We adhere to the guidelines that patients without a clear physiological explanation for iron deficiency, especially men and postmenopausal women, should undergo endoscopic investigation to exclude an underlying source of gastrointestinal bleeding, particularly ulcer, cancer, and angiodysplasia. For patients without a detectable bleeding source in the gastrointestinal, urologic, or gynecologic systems, causes of decreased intestinal iron absorption should become the focus of further evaluation. In addition to factors mentioned in the literature, such as inflammation, celiac disease, atrophic gastritis, Helicobacter pylori infection, nutritional deficit, intestinal resection, and bariatric surgery with gastric bypass 15, we would like to recommend that excessive tea drinking should not be missed as a potential causative factor. Additionally, we recommend advising children to restrict tea consumption, as a recent epidemiologic study found that regular intake of tea/coffee along with major meals led to a significantly increased odds ratio for iron deficiency anemia among schoolchildren from southern Kerala, India 16. Because a recent systematic review indicated that most guidelines for iron deficiency anemia recommended oral administration as the first line of treatment 17, a lack of awareness of tea drinking as a potential main cause of iron malabsorption would be problematic. The clinical course in our patient is consistent with this undesirable possibility.

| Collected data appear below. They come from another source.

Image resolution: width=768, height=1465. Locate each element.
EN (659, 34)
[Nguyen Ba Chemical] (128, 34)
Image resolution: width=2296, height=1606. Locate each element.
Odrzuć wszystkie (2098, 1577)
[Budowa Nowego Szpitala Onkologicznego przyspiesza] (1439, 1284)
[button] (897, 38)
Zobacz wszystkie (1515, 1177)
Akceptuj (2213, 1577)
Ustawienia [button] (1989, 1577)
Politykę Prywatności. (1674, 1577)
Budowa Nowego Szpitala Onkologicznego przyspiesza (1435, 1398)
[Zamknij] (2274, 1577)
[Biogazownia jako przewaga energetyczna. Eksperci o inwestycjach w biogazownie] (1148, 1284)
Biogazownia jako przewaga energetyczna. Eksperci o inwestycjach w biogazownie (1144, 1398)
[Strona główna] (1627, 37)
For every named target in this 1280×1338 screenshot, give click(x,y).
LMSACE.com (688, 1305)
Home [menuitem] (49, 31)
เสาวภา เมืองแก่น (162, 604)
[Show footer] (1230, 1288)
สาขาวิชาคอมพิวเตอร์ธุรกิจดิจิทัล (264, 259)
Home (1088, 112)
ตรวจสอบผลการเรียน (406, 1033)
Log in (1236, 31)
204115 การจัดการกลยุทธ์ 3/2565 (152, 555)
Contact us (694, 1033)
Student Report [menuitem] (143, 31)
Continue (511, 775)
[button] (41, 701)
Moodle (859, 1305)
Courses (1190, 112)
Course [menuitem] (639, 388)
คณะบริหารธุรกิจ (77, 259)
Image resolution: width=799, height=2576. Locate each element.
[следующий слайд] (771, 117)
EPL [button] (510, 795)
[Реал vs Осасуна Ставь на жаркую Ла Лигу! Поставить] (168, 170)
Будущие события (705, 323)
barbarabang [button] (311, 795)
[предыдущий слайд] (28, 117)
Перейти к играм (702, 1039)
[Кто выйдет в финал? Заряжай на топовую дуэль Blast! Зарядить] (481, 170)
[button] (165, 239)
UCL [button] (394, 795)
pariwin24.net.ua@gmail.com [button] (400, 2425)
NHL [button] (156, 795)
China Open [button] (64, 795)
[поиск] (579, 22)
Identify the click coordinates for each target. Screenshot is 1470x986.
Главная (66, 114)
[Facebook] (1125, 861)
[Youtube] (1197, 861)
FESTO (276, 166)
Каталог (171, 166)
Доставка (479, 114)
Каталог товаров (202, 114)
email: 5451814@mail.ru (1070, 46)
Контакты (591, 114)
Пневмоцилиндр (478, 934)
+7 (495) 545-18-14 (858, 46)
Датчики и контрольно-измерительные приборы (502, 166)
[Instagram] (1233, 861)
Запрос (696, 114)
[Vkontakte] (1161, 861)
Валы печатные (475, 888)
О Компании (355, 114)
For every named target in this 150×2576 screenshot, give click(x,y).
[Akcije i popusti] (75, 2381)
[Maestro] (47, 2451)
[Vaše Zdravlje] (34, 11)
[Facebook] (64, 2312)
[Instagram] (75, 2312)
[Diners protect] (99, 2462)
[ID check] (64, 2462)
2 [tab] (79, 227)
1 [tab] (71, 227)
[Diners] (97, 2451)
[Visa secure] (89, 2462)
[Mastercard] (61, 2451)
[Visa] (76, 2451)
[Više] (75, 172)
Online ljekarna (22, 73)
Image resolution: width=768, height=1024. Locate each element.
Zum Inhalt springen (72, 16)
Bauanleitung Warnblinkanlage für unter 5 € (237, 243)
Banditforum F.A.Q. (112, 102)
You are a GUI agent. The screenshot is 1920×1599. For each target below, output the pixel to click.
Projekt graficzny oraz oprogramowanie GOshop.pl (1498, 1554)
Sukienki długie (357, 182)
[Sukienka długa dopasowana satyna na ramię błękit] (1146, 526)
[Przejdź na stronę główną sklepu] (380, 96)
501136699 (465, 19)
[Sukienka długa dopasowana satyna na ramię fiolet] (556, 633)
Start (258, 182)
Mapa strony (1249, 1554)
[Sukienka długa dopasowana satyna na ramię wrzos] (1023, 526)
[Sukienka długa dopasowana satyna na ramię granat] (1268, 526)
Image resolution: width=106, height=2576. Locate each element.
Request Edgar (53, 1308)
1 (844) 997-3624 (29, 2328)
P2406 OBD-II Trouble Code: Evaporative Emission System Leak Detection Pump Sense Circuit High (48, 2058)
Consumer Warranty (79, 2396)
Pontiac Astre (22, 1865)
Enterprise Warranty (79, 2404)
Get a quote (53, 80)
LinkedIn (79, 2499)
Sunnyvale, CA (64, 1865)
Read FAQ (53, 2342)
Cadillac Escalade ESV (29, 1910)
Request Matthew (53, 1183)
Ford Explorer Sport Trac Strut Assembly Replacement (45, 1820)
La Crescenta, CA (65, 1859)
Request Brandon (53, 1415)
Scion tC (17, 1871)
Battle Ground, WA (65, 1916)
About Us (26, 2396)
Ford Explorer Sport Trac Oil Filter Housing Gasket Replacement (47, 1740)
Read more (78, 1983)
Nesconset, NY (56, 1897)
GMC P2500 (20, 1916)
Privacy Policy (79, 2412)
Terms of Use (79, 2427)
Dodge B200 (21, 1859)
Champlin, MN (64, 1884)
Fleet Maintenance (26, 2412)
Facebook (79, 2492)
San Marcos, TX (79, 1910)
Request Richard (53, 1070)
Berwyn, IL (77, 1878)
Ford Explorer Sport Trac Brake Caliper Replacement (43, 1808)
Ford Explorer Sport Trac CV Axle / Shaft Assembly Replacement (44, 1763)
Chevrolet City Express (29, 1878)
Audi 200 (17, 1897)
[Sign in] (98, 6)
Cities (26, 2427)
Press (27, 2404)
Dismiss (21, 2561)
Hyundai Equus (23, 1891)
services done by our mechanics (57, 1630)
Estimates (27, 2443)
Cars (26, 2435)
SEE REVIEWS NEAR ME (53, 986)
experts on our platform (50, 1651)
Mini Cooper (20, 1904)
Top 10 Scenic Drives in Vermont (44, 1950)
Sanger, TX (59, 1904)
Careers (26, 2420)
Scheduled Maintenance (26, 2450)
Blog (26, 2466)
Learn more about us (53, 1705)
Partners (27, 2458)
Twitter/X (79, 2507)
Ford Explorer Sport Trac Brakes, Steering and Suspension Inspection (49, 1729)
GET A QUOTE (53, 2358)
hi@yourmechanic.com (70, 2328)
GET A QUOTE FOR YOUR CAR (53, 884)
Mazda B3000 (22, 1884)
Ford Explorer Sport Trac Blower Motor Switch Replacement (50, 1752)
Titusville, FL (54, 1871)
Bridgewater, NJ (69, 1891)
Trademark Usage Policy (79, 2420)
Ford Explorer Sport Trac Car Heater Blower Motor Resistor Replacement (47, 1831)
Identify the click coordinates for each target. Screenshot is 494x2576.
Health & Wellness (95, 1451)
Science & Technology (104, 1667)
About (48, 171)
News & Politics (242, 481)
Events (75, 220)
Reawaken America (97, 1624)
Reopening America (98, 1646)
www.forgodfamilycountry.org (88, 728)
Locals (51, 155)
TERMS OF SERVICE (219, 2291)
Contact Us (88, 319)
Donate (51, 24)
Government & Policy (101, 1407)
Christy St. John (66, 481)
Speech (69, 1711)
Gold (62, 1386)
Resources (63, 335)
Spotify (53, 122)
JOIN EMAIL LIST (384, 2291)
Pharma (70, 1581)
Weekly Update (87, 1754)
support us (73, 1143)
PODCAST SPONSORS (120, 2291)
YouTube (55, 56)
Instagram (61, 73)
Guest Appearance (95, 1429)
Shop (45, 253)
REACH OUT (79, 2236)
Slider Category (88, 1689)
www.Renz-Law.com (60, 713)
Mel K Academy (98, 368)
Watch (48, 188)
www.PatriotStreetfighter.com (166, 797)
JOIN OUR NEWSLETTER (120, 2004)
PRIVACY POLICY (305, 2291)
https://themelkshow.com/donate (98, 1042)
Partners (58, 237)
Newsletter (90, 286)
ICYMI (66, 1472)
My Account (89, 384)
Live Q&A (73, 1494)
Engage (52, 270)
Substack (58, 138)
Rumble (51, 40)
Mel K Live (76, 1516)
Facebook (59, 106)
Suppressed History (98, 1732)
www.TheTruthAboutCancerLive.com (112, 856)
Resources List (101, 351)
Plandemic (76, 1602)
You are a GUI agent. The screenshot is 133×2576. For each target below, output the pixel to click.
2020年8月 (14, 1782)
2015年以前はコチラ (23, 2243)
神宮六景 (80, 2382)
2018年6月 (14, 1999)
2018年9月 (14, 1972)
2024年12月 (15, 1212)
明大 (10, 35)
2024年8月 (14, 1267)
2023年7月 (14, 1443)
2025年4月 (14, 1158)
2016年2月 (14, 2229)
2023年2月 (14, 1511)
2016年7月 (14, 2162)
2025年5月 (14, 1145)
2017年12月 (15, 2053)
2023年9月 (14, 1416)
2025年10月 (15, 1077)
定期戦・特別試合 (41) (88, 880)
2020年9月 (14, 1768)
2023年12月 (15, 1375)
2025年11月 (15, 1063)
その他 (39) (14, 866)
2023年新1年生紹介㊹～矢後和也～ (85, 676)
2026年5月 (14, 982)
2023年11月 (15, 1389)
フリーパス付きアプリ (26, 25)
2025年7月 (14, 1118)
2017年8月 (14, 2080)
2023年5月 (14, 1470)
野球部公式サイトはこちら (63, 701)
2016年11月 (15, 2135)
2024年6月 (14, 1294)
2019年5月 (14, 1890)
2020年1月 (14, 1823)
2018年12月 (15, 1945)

Nevertheless, reporting this case is not intended to negate the value of tea drinking. Epigallocatechin gallate, which constitutes more than 50% of the total amount of catechins contained in green tea, is considered a potent antioxidant substance 18. The 2015 Dutch dietary guidelines recommended drinking three cups of tea daily based on cohort studies indicating that consumption of tea was associated with a lower risk of stroke and diabetes 19. However, drinking too much green tea may lead to iron deficiency, as demonstrated in this case report.

Conflict of Interests

The author declares that there is no conflict of interests.

Informed Consent

A written informed consent for patient information was provided by the patient.